The Brahmaputra (literally “son of Brahma”, from Brahma-putra in Sanskrit) is the major trans-Himalayan river of north-east India, flowing for about 2,900 kilometres from its source in southwestern Tibet through Arunachal Pradesh and Assam to its confluence with the Ganga in Bangladesh. The river is the only major river in India referred to in masculine grammatical gender; most Indian rivers (Ganga, Yamuna, Saraswati, Narmada, Kaveri, Godavari) are feminine. The river’s name comes from the Kalika Purana legend that traces its origin to a son born to the sage Shantanu’s wife Amogha through the agency of Brahma, a son who took the form of a vast body of water. This article explains the Puranic story, the geography of the river, and the religious associations.
The Kalika Purana legend
The Kalika Purana, an Upapurana composed in Assam and dated by scholarship to between the 9th and 11th centuries CE, gives the principal legend of the Brahmaputra’s origin. The text narrates that a sage named Shantanu (distinct from the Shantanu of the Mahabharata, who is the grandfather of the Kuru princes) lived with his wife Amogha on the banks of the river Lohita (an older name for what is now part of the Brahmaputra) in the eastern hill country. Brahma, the creator deity, came in disguise to test the household; impressed by Amogha’s piety, Brahma blessed her with a son.

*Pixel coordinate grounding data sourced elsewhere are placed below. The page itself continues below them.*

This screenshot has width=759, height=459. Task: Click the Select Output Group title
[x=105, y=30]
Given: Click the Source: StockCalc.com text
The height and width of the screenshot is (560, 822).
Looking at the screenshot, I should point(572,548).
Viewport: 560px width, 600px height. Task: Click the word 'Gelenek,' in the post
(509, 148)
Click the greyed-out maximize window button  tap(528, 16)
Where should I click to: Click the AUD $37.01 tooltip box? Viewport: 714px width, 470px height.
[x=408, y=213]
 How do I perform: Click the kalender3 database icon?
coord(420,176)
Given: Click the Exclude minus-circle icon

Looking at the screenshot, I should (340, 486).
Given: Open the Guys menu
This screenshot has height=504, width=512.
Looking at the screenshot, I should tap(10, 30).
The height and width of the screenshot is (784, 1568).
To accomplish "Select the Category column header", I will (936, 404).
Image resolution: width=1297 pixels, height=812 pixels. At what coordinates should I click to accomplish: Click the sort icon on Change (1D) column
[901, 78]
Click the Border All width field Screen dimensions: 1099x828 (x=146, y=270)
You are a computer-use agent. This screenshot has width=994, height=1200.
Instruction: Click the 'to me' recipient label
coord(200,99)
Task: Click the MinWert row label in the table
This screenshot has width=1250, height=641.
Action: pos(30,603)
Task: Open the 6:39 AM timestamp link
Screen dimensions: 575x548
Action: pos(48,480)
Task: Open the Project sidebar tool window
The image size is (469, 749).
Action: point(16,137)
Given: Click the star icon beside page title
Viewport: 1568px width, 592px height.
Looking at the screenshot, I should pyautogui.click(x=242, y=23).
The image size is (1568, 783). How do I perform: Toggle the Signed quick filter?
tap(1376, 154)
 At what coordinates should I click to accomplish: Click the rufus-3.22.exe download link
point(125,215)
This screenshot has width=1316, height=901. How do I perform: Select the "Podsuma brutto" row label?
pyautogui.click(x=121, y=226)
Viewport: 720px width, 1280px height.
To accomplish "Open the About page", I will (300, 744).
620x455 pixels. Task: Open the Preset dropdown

The son was not born in human form. The Kalika Purana describes him as taking the form of a vast body of water as soon as he was born. Shantanu, recognising the child’s nature, placed him in the centre of four mountains (Kailasa, Gandhamadana, Jarudhi and Sambaka) where the water grew into a great lake. The water then became a river, descending from the Himalaya through the hill country and out into the plains. The river was Brahma’s son, hence the name Brahma-putra (son of Brahma). The text identifies the river as the principal sacred water of the eastern country.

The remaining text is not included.